Dalam kasus Willenberg, tim peneliti menganalisis lebih dari 1,5 miliar sel kekebalan darah perifer, termasuk sampel dari jaringan usus, tempat virus sering bersembunyi. Para peneliti tidak dapat menemukan provirus yang utuh yang dapat digunakan untuk menghasilkan HIV baru. Mengingat kurangnya provirus yang utuh, para peneliti tidak dapat menentukan apakah itu cocok dengan pola HIV laten yang terkunci di lokasi yang tidak dapat diakses.

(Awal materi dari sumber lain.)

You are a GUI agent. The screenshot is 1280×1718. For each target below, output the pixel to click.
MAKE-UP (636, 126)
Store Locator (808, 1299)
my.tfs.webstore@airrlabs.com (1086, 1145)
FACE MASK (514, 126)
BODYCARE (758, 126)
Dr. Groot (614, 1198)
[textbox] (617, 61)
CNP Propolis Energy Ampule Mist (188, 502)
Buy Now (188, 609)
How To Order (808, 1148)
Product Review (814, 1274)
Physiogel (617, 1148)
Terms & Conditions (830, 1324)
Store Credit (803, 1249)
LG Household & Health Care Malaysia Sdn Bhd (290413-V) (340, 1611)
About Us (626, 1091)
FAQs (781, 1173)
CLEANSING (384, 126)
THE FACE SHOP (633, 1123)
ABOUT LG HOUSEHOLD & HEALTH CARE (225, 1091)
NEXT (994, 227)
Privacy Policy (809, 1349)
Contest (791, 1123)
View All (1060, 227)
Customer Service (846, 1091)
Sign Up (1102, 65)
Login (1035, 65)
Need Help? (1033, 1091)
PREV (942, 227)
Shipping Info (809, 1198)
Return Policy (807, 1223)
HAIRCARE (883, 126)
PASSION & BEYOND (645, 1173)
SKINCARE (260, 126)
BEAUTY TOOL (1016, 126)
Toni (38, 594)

Sebelas orang lainnya, yang dijuluki sebagai ‘exceptional controllers‘, hanya memiliki provirus yang dapat dideteksi di lokasi terpencil dalam genom yang tidak dapat melakukan replikasi. Sejak studi ini dilakukan, para peneliti telah menemukan beberapa elite controllers lainnya yang bisa memenuhi syarat sebagai tambahan orang yang sembuh, menurut The New York Times.
Hal ini meningkatkan kemungkinan bahwa sterilisasi penyembuhan HIV — alias pemberantasan virus secara total — kemungkinan dapat dilakukan dalam kasus yang jarang terjadi. Ada pula proses serupa yang terjadi pada sekitar 10% orang dengan HIV di mana mereka mampu mempertahankan supresi virus setelah menghentikan terapi antiretroviral tetapi masih memiliki provirus yang terdeteksi. Proses itu dikenal sebagai post-treatment controllers.
Penelitian ini pertama kali dipresentasikan di AIDS Society Conference on HIV Science musim panas lalu, di mana Willenberg disebut sebagai “Pasien San Francisco.” Willenberg kemudian mengumumkan statusnya, dan dia bersama Dr. Yu mendiskusikan temuan penelitian pada kegiatan webinar dengan advokat penyembuhan HIV bulan November tahun lalu.
“Saat itu saya menangis ketika melihat slide terakhir Dr. Yu,” kata Willenberg, yang selama bertahun-tahun telah berpartisipasi dalam lebih dari selusin penelitian. “Saya hanya bisa berharap dan berdoa agar dengan dedikasi yang berkelanjutan kita dapat mengetahui bagaimana saya mengenyahkan virus ke tempat pembuangan DNA.”
Pertanyaannya sekarang adalah apakah mungkin mengembangkan pengobatan yang dapat memungkinkan jutaan orang dengan HIV progresif menjadi orang dengan kondisi elite controllers seperti Willenberg. Chomont menyarankan bahwa terapi berbasis kekebalan — termasuk sel CAR-T — mungkin dapat menyusutkan reservoir virus hingga tersisa provirus laten yang tidak dapat bereplikasi.
“Pertanyaan kuncinya adalah, “Bagaimana sistem kekebalannya mencapai keadaan yang luar biasa ini?’” ujar Steven Deeks. “Kami tidak tahu. Kami perlu menemukan lebih banyak orang yang merupakan ‘exceptional controllers‘ seperti Loreen dan mulai bekerja untuk mencari tahu mekanismenya.”